A sponsoring system is identity-defining through its referent characteristics and identity-conserving through its regulatory characteristics. Overcoming counter-resistance to change therefore involves thinking analytically about these characteristics as systemic properties of a Libidinal Economy of Discourses (LEoD). A LEoD describes the interdependencies between the ways in which its members are using an organization or organizations to support their identifications. It is these systemic characteristics that can limit the ability of a sponsoring system to adapt through the way they block a circulation of discourses.

Two issues are at stake here. First comes the way an individual takes up his or her identification and its possible transformations, described by three moments, reflecting identifications of the first, second and third kinds, and three crises challenging these moments. These three moments and three crises form a cycle of identifications through which an individual can engage in the double task of holding the tension between changing individual needs and the evolving requirements of his or her role (Bridger 1990).

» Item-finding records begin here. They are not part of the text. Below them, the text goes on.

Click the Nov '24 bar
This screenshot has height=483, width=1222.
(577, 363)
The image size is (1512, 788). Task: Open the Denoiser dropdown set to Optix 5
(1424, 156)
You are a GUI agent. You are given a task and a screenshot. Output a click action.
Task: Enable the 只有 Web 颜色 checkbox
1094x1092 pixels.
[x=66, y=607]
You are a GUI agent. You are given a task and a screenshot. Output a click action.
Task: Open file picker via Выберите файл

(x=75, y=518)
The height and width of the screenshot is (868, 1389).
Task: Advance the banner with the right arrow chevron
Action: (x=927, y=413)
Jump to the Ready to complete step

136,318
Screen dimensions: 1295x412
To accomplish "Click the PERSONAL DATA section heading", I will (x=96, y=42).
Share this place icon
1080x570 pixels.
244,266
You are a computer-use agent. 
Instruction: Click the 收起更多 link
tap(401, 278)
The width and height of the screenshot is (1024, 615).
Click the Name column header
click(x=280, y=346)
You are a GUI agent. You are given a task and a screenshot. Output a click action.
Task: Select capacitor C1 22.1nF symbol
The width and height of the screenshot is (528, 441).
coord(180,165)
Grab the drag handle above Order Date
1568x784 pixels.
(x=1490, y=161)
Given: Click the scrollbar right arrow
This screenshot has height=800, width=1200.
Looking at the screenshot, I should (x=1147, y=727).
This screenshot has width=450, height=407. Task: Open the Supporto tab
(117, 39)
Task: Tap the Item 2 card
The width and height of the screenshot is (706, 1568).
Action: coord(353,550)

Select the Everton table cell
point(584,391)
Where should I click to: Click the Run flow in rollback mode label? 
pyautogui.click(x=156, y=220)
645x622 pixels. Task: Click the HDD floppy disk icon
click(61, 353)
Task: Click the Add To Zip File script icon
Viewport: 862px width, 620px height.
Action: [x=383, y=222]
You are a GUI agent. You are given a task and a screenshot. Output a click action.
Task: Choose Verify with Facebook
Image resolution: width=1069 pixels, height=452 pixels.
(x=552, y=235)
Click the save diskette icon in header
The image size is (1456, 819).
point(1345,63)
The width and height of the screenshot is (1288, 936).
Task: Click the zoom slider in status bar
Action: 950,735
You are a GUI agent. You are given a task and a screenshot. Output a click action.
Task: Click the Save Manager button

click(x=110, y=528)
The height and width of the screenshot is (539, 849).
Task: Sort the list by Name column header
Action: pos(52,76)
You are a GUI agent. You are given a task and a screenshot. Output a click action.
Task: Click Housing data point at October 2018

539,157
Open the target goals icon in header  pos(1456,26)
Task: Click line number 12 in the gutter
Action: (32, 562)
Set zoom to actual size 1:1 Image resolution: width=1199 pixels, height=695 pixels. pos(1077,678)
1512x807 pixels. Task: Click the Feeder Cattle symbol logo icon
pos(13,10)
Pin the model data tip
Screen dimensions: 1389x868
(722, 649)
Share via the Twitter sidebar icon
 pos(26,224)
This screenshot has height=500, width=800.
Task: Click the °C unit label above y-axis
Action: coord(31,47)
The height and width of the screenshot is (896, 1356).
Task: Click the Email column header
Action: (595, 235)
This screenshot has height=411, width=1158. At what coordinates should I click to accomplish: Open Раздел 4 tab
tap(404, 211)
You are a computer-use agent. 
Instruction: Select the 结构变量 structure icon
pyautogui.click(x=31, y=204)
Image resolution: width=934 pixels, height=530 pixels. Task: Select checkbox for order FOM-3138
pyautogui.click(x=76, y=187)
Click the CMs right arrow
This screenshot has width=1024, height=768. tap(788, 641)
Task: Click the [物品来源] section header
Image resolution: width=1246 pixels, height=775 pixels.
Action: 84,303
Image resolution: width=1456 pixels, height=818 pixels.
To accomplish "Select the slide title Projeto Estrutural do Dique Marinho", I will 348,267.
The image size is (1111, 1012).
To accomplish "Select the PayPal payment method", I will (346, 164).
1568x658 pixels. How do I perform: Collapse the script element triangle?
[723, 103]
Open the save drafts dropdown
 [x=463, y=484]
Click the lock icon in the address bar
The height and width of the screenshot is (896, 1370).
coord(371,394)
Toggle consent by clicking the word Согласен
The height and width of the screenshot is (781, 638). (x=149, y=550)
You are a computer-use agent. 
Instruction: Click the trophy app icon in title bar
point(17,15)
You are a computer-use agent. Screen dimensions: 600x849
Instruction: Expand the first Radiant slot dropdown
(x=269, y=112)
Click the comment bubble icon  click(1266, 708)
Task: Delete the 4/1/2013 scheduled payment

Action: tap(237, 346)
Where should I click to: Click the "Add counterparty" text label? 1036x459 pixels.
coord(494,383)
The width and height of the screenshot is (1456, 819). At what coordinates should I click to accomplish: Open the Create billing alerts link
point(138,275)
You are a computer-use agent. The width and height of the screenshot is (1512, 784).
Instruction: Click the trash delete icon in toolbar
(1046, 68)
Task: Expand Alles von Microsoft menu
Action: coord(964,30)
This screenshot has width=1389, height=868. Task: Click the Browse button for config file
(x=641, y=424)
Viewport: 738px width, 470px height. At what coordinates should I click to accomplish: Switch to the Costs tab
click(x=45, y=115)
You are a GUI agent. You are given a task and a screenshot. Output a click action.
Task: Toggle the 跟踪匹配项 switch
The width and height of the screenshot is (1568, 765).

Second comes the way individuals use an organization or organizations to support their identifications, taking the form of four generative discourses and their perverse forms. Of particular significance here is the way a first-moment identification results in the ‘truths’ of a discourse being held as literally true. The occurrence of these first-moment identifications give rise to anti-patterns in individuals’ behaviors that block the systemic relations within a LEoD, both setting the strategy ceiling and limiting the capacity of the sponsoring system to adapt to new competitive conditions. A circulation of discourses becomes possible when individuals move away from these first-moment identifications, enabling them to work the systemic characteristics of the LEoD.


[1] Described in terms of the supracontractual norms they conserved, the blog on the regulation of ecosystems explores how governmentalities extend the scope of a sponsoring system to include aspects of government.
[2] Those with an interest in ISPSO will recognize this in the repeating crises in the relation between its members and Board. See our parallel process in (not) working through differences and the future work of the ISPSO is the psychoanalytic study of organizations.